Access Now is one body that has expressed concerns. The human rights group believes that the AI Act doesn’t do enough to protect asylum seekers and irregular migrants.
The EU AI Act
The EU act is designed to prevent AI from being used for subliminal messaging, exploiting vulnerabilities in computer systems, and establishing any form of social credit system.
The Czech Republic is the current President of the EU, responsible for guiding the bill through to its finish. Ivan Bartoš, Czechia’s Deputy Prime Minister for Digitalisation hailed the bill in its current form as a “delicate balance between the protection of fundamental rights and the promotion of uptake of AI technology.”
The bill excludes traditional computing systems but includes modern machine learning.
The EU AI Act does not protect the most vulnerable
Access Now, a migrant lobby group that “defend and extend the digital rights of users at risk globally,” argue that the new bill does not do enough to protect everyone.

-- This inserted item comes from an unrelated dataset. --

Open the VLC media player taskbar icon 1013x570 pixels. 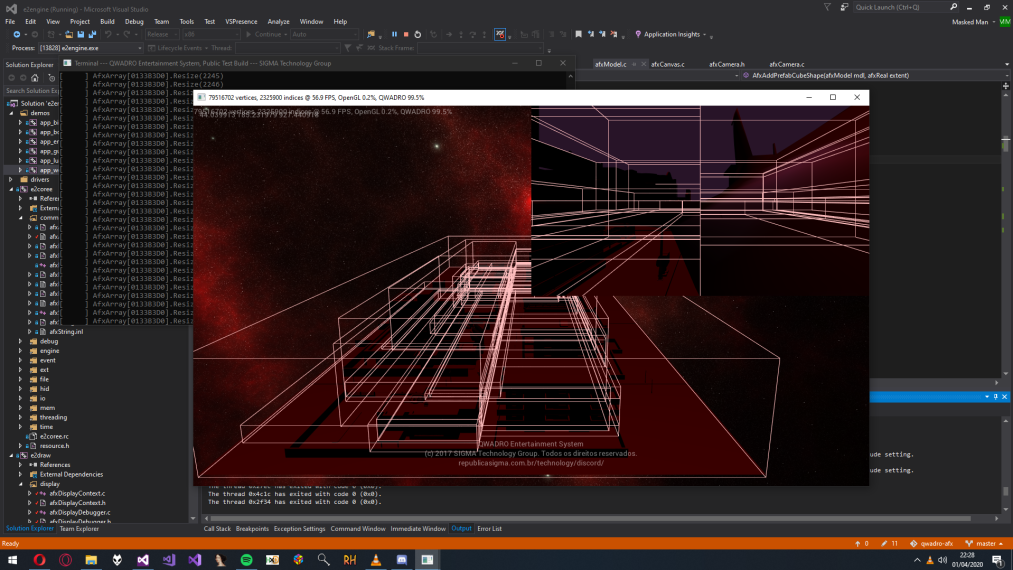(376, 560)

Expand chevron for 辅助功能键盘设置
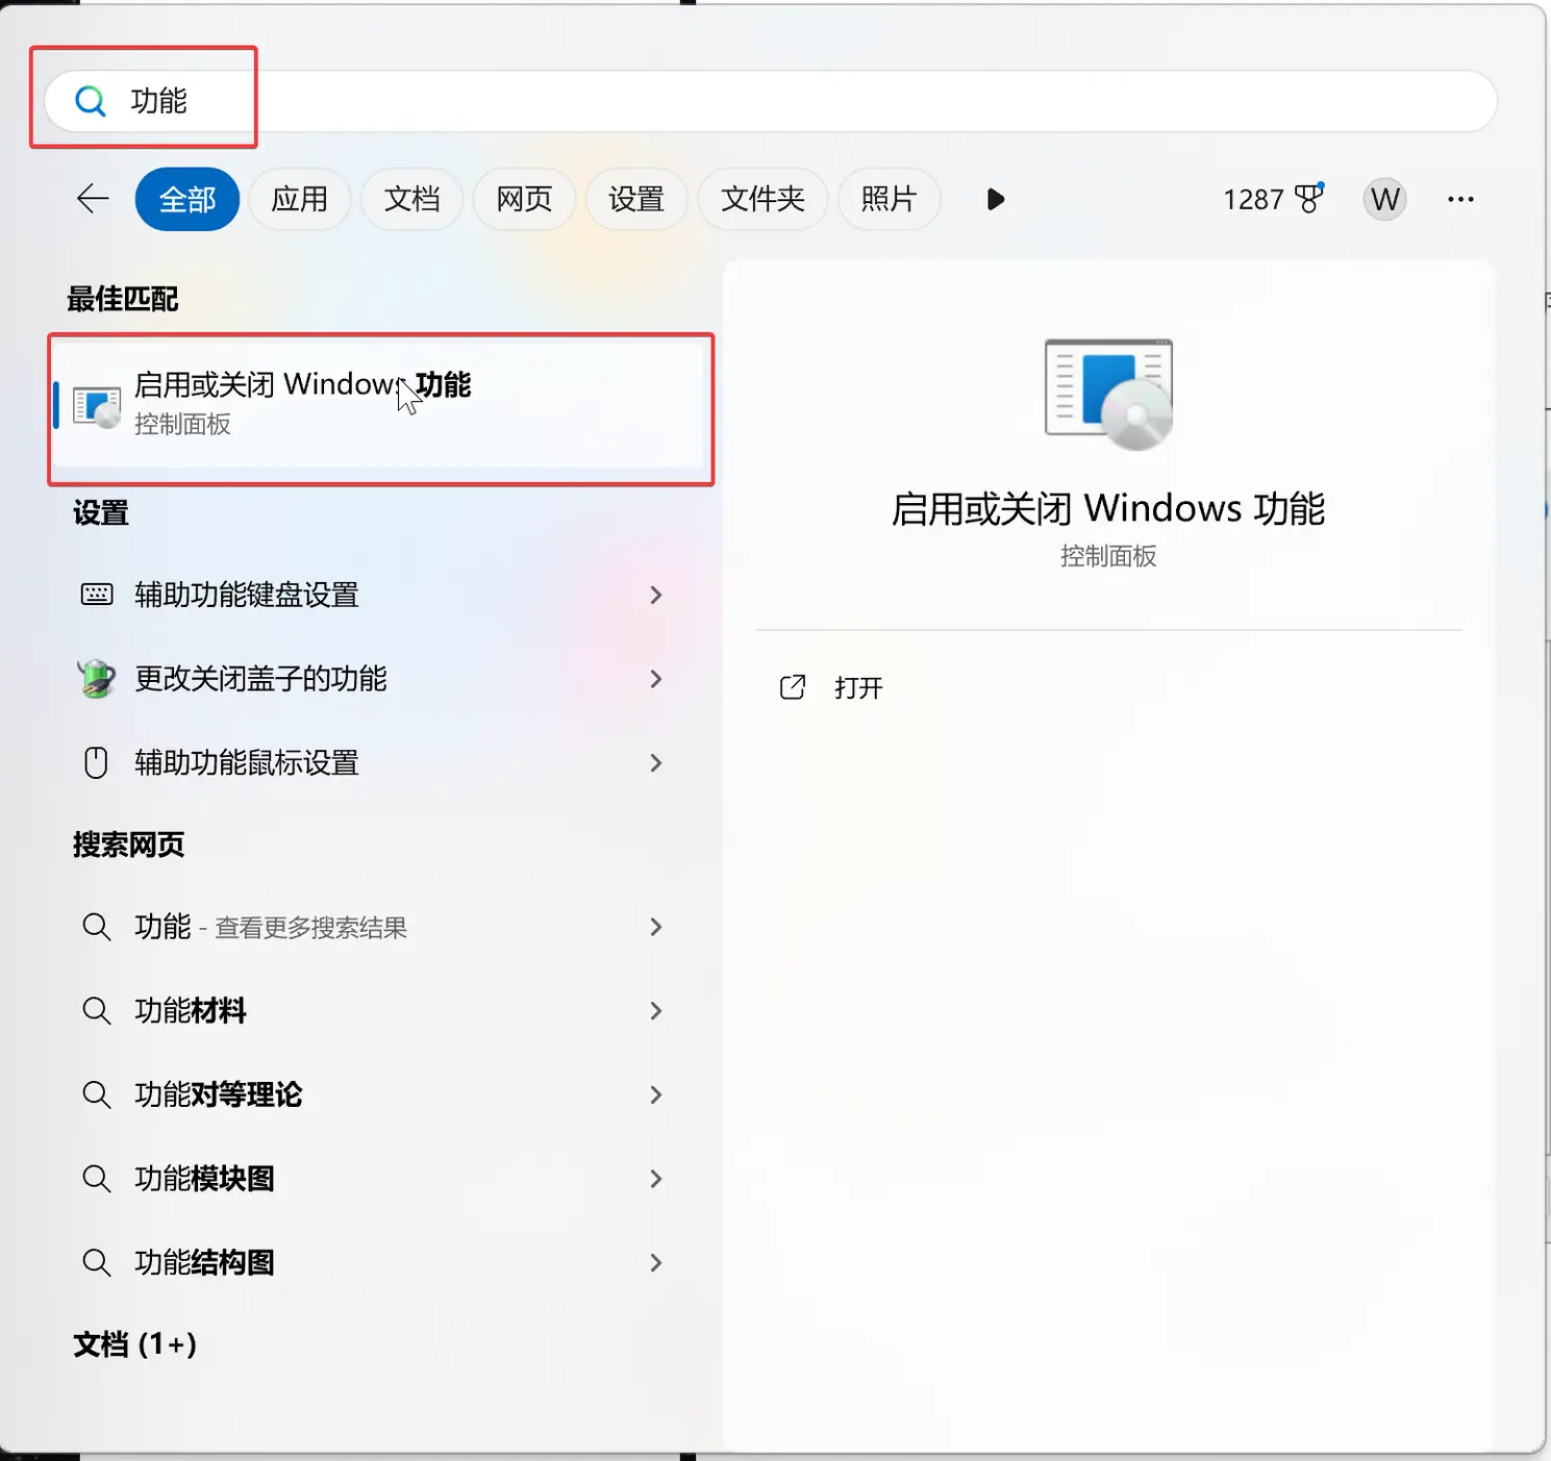(x=656, y=595)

Access Now and some 190+ partners are calling on the EU to ensure the bill also protects irregular migrants and asylum seekers.
“Artificial intelligence tech is being deployed to intimidate, discriminate, and categorise certain groups of people,” said Caterina Rodelli, EU Policy Analyst at Access Now on Tuesday.

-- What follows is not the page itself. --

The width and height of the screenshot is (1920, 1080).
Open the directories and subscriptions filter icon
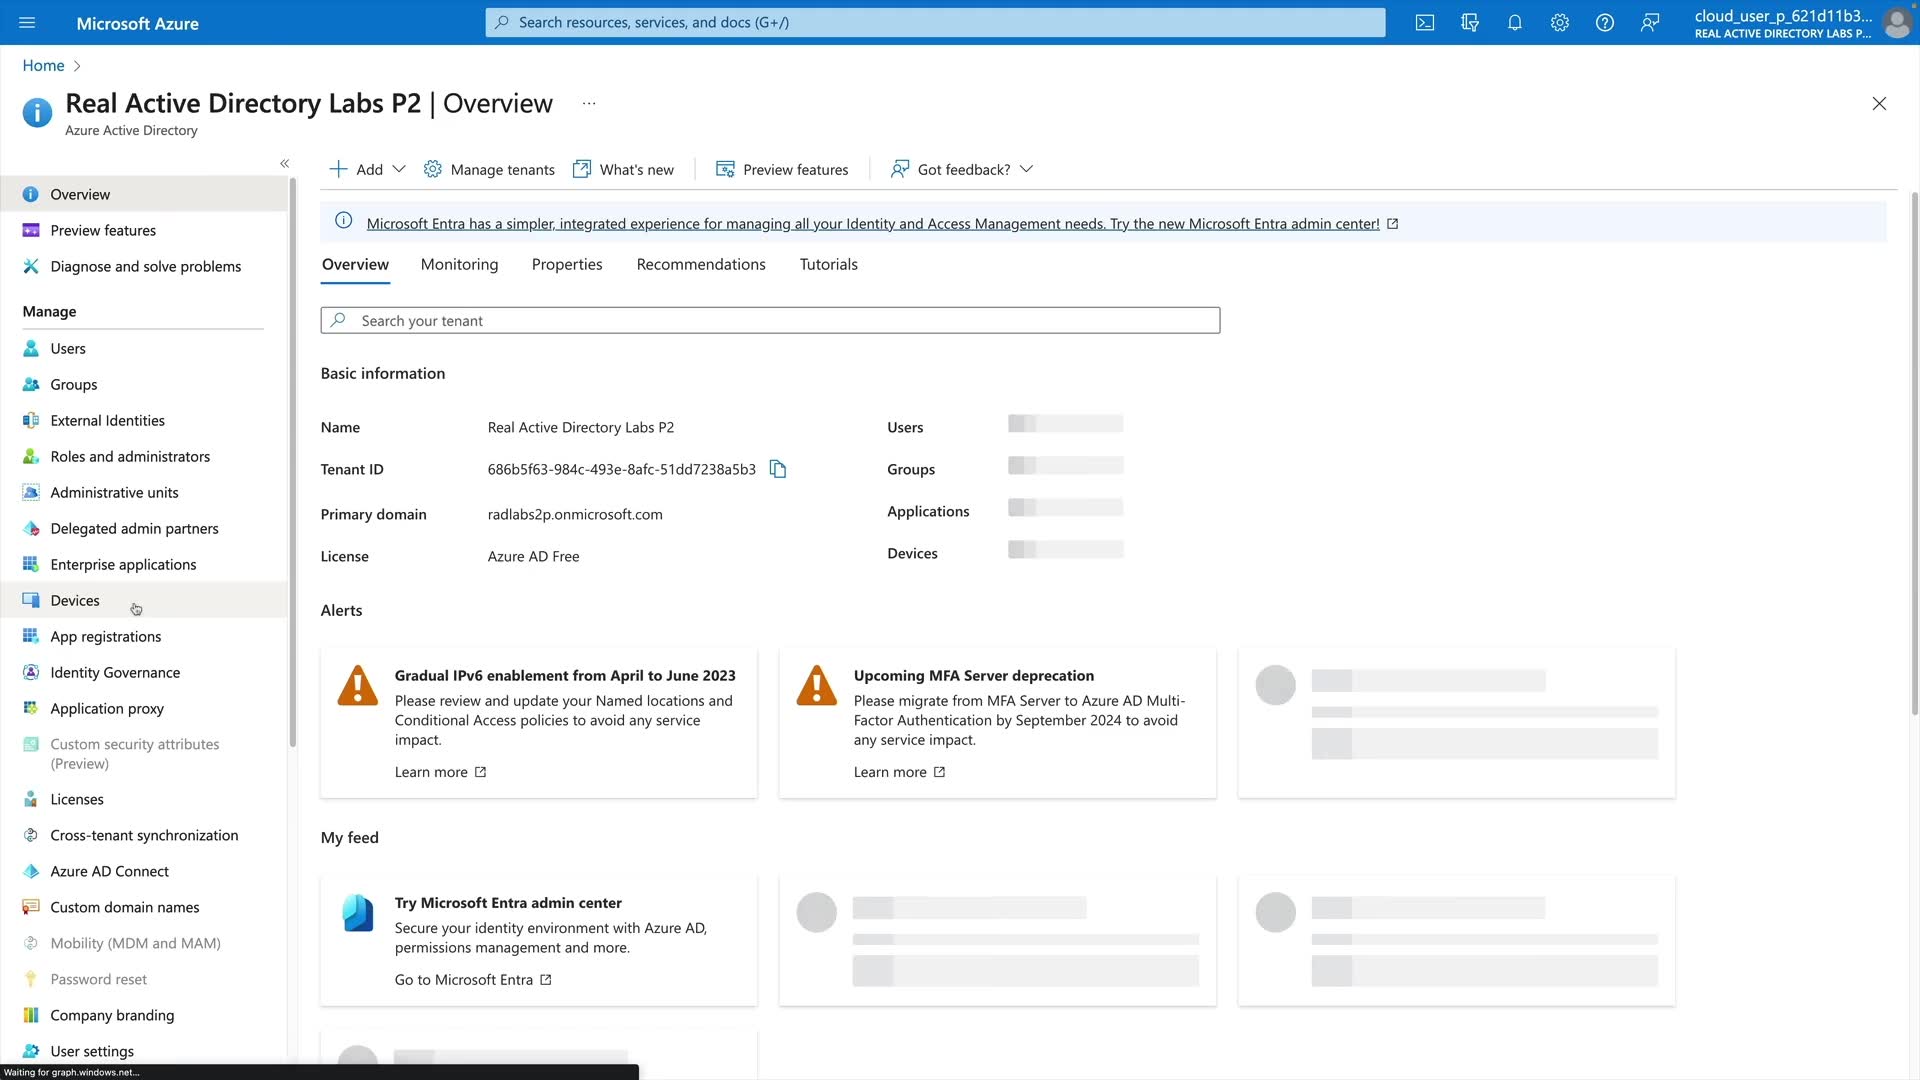[1469, 22]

“The EU has a responsibility to ensure the fundamental rights of all are upheld inside, outside, and at every border across the Union, and that these new tools are not used to reinforce prejudice and perpetuate oppression of certain groups. The AI Act must be amended now.”
Access Now went on to argue that if the AI Act failed to cover these groups that would fail in its mission to promote “trustworthy AI.”
The AI Act aims to implement an ecosystem of trust by proposing a legal framework for AI-based solutions while encouraging businesses to develop them. Regarding technology, Europe has made no secret of its desire to export its values across the world, at least at a principle level.